Durante muchos años, cuando viajaba sin ser sospechosa de nada, como ocurre ahora con cualquier viajero, me daba por recorrer ruinas. Ciudades y lugares abandonados de los que me costaba entender cómo era posible que Palmira hubiera sido sustituida por sus habitantes por el poblacho que está a pocos kilómetros de distancia. Cómo es comprensible que los nuevos habitantes de Mérida hayan enterrado lo que ahora, con un esfuerzo económico inconmesurable, se desentierra. Qué fenómeno del clima hizo abandonar Éfeso. Qué razones poderosas se adueñaron de los habitantes de Cartago, con su puerto de mar y todo, para olvidarlo a su destino … y así hasta hacerme mayor y seguir con la obsesión de los sitios vacíos, pero sin coger aviones ni resultar sospechosa por moverme fuera de las fronteras que me acogen.
Recorro lugares que se han quedado sin habitantes y que nos brindan imágenes brutales de soledad, porque los que ahora visito no tienen esa presencia romana de columnas de caliza labradas, templos a medio caer, foros que aún conservan vegetación, o bibliotecas a las que sólo les faltan los libros, como la de Celso en Éfeso.
Estos nuevos lugares son más cercanos. Me hacen creer que eso será lo que yo deje a mi paso por la vida: iglesias cerradas a cal y canto sin revestimiento interior de ningún tipo. Las riquezas emigraron con los habitantes. (Ya sabemos del afán protector de la iglesia católica con sus propiedades). Casas de puertas de castaño cerradas, con las ventanas abiertas por las que se cuelan las pocas alimañas que se enseñorean por esos territorios.
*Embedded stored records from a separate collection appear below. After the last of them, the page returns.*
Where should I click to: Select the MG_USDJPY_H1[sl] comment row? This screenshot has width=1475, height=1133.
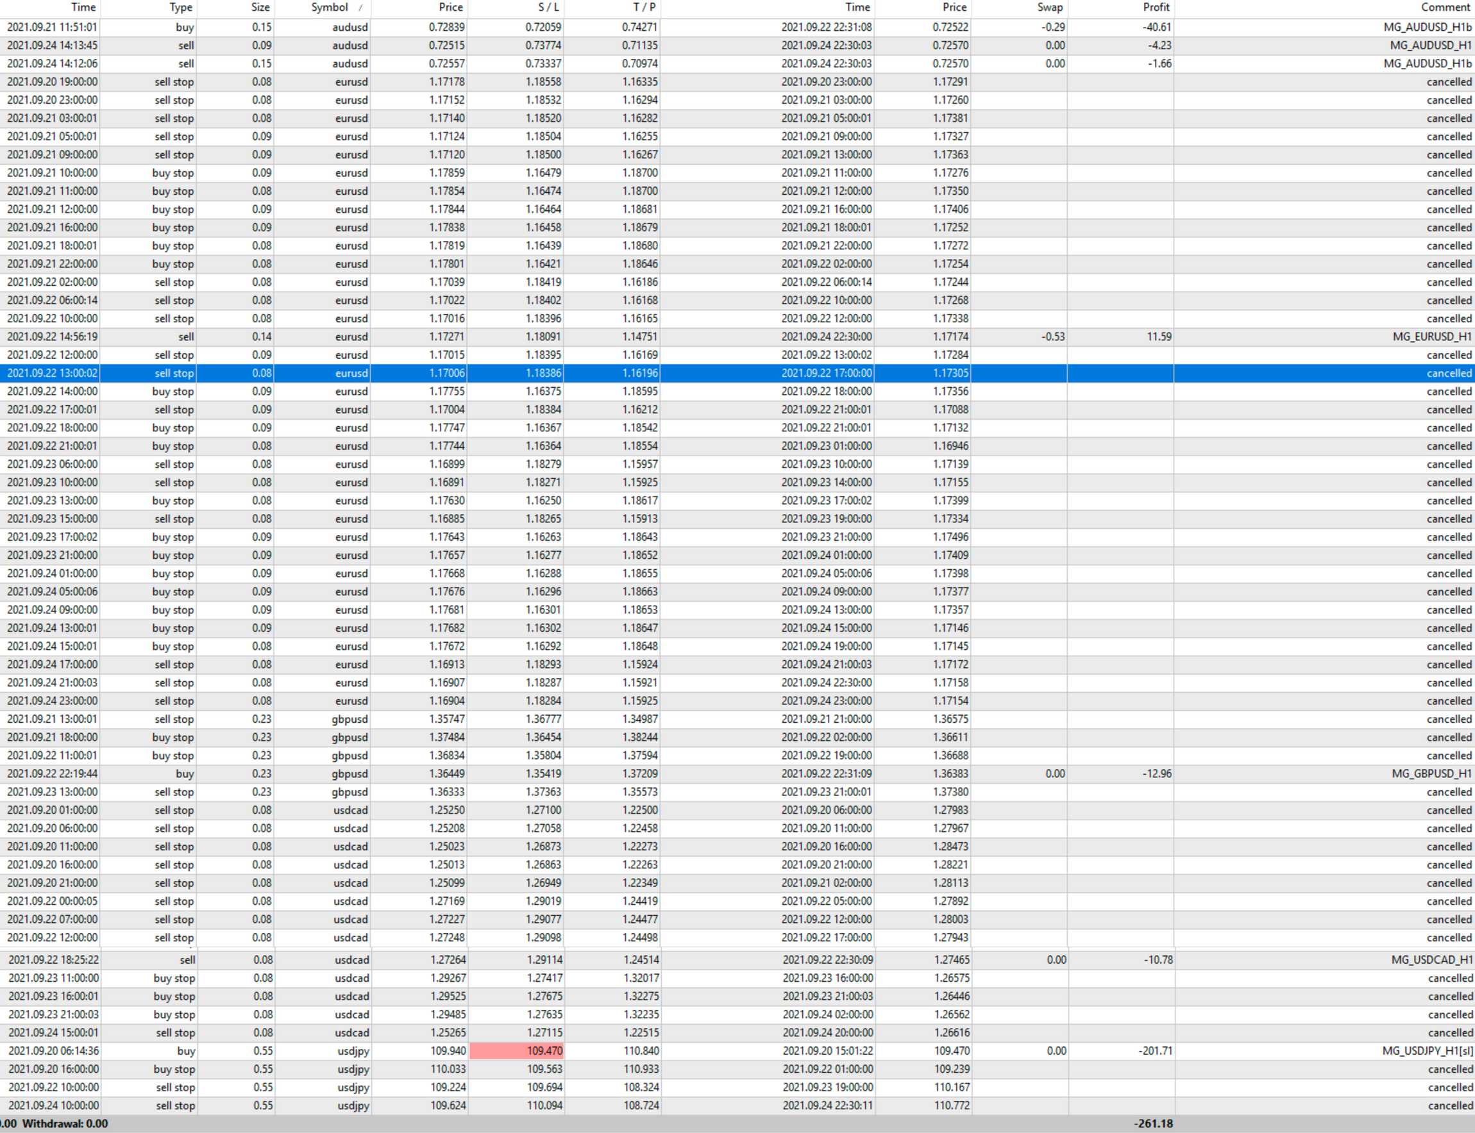(1427, 1051)
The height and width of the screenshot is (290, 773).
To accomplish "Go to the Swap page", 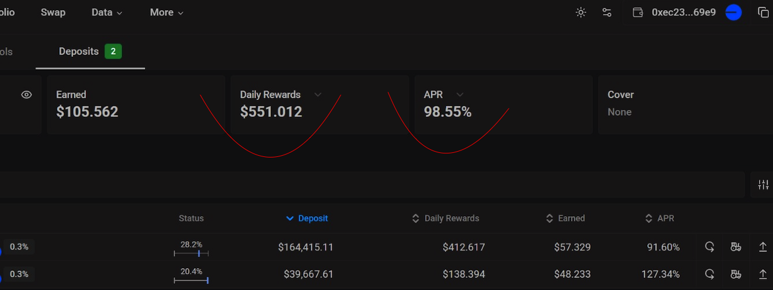I will click(x=53, y=12).
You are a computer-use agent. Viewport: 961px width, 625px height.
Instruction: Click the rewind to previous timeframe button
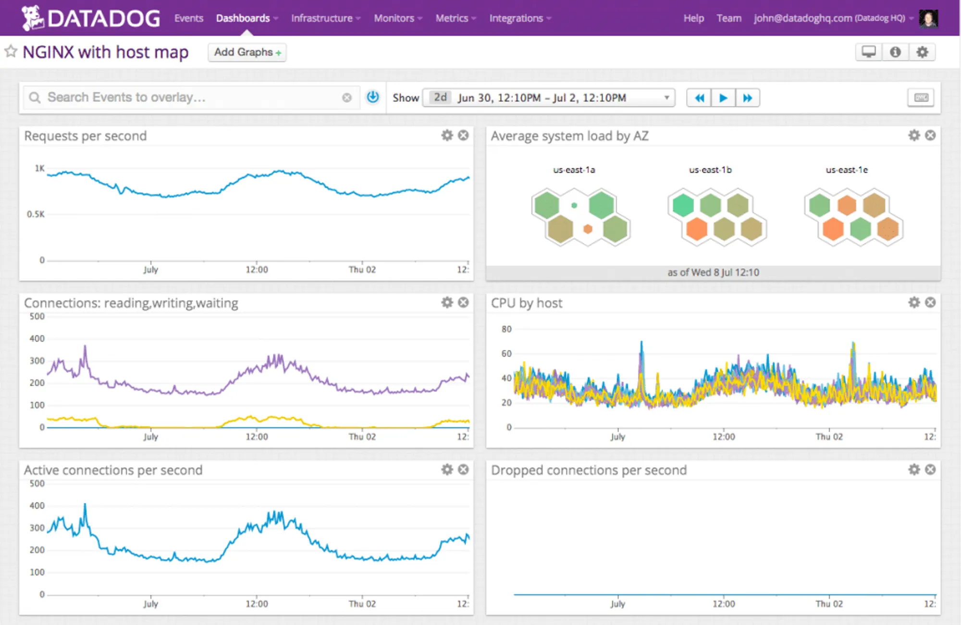tap(698, 98)
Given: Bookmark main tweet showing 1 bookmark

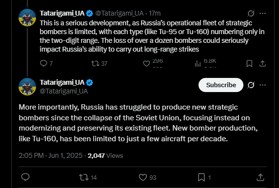Looking at the screenshot, I should [204, 177].
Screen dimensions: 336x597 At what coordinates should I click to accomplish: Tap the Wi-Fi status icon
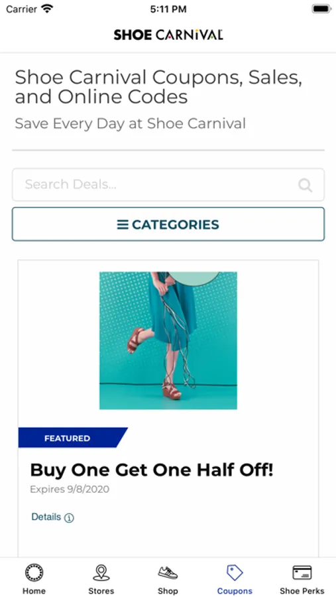47,9
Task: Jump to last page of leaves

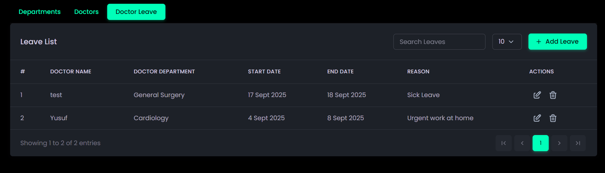Action: [x=578, y=143]
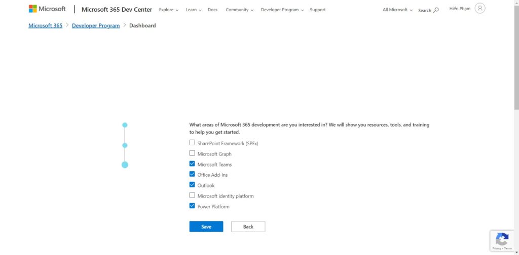Screen dimensions: 519x255
Task: Follow the Developer Program breadcrumb link
Action: click(96, 25)
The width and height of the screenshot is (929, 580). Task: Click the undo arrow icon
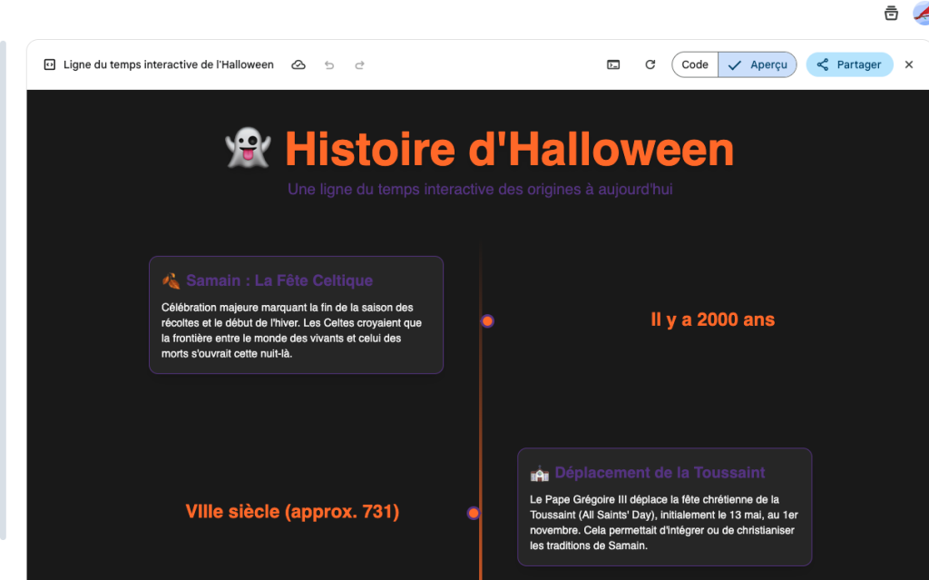tap(328, 65)
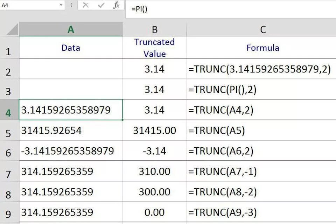Select column C header
Image resolution: width=336 pixels, height=224 pixels.
(x=261, y=29)
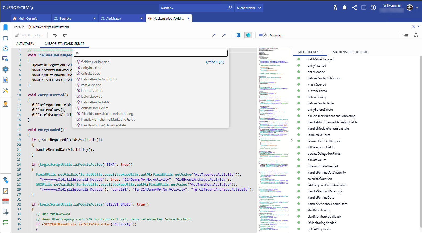Open the calendar in the left sidebar

coord(6,201)
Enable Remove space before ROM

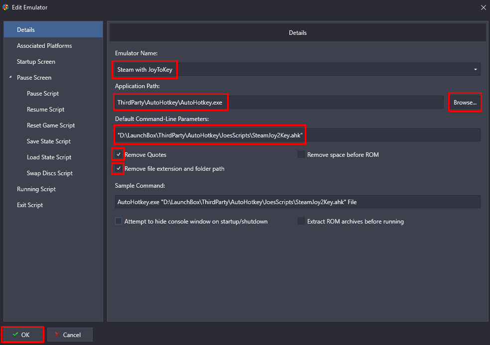pyautogui.click(x=301, y=154)
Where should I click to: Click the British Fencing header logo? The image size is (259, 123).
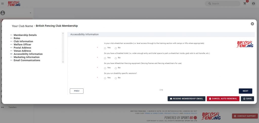point(14,4)
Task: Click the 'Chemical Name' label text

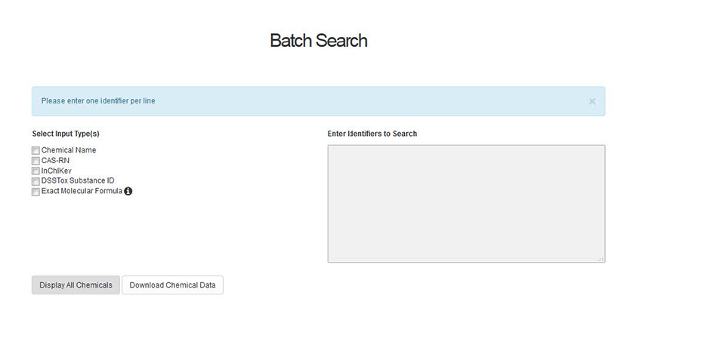Action: [69, 150]
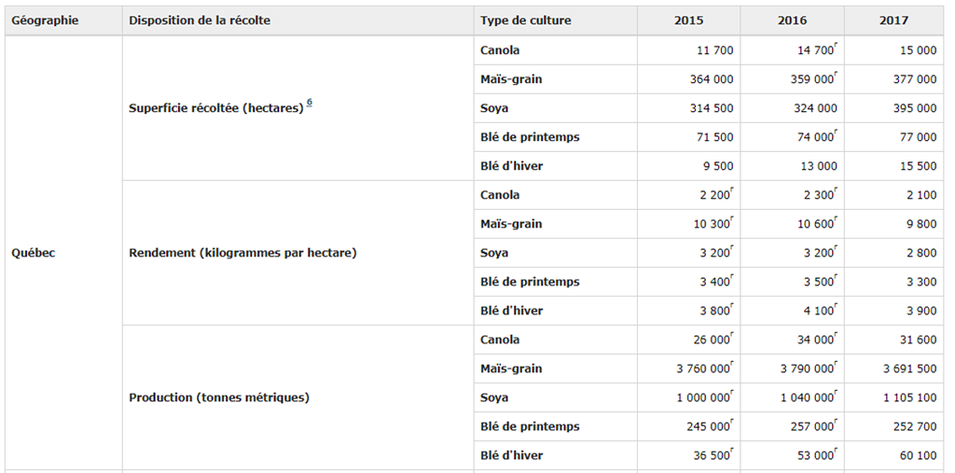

Hay sitios en los que la mesa se ha quedado puesta: platos de porcelana blanca con bordes azules, una jarra de barro llena de telarañas, navajas en el cajón abierto, candados sin llave, leña cortada apilada en la chimenea cubierta de cenizas y carbones y el mismo olor de abandono que todo lo preside, porque estos lugares han perdido el aroma a vida. Sólo la vegetación que prolifera sin orden ni cuidado proporciona un perfume desordenado que no permite identificar a nadie que pudiera haberse demorado en el abandono.
¿Qué ha ocurrido en esos lugares? El progreso es la explicación con la que me encuentro y creo, como en otras ocasiones, que la palabra está siendo mal utilizada. No entiendo que la vida pueda mejorar en medio del tumulto exacerbado de multitudes que no tienen costumbres propias, huelen todos a lo mismo, comen lo que les dan sin más exigencia, deambulan sin saber por dónde, porque han perdido el hábito de caminar y cambian la vida de siempre por el avance económico, la riqueza que quita libertad, el ruido que anula el silencio y la manada, que siempre manda sobre la individualidad.
Es verdad que soy yo la equivocada, que cuando todos huyen hacia lo que entienden que es mejor, sus motivos tendrán. Cuando abandonan los lugares mágicos que luego yo visito, a lo mejor pretenden salvar su vida, o se rinden al mejor postor por espacios que molestan habitados, u obedecen a terribles anuncios de invasiones guerreras que, antes o después, pueden acabar con todo.
En España hay cada vez más lugares visitables que no tienen habitantes. Aquí las razones del abandono son políticas. Es más fácil manejar a la masa que a los lugareños arraigados a la tierra, y si te abandonan, sólo queda mantener el cementerio con las puertas engrasadas, para cuando te llegue la hora.
Matilde Muro Castillo.
Artículo publicado en el diario HOY de Badajoz el 8 de julio de 2024.
Fotografía: María Vega de Seoane.
6 comentarios:
QUE BUENA ALDABA
Magnífico
Buenísimo, querida Matilde. Sin ambages te lo digo, como sin filtro te mando mi abrazo.
Joaco Santaella
Y, por cierto, cómo se agradece que también sin filtro aparezcan aquí los comentarios tal cual se escriben y al instante.
Reflexiones propias de una vida muy inteligente y llena de vivencias apasionadas.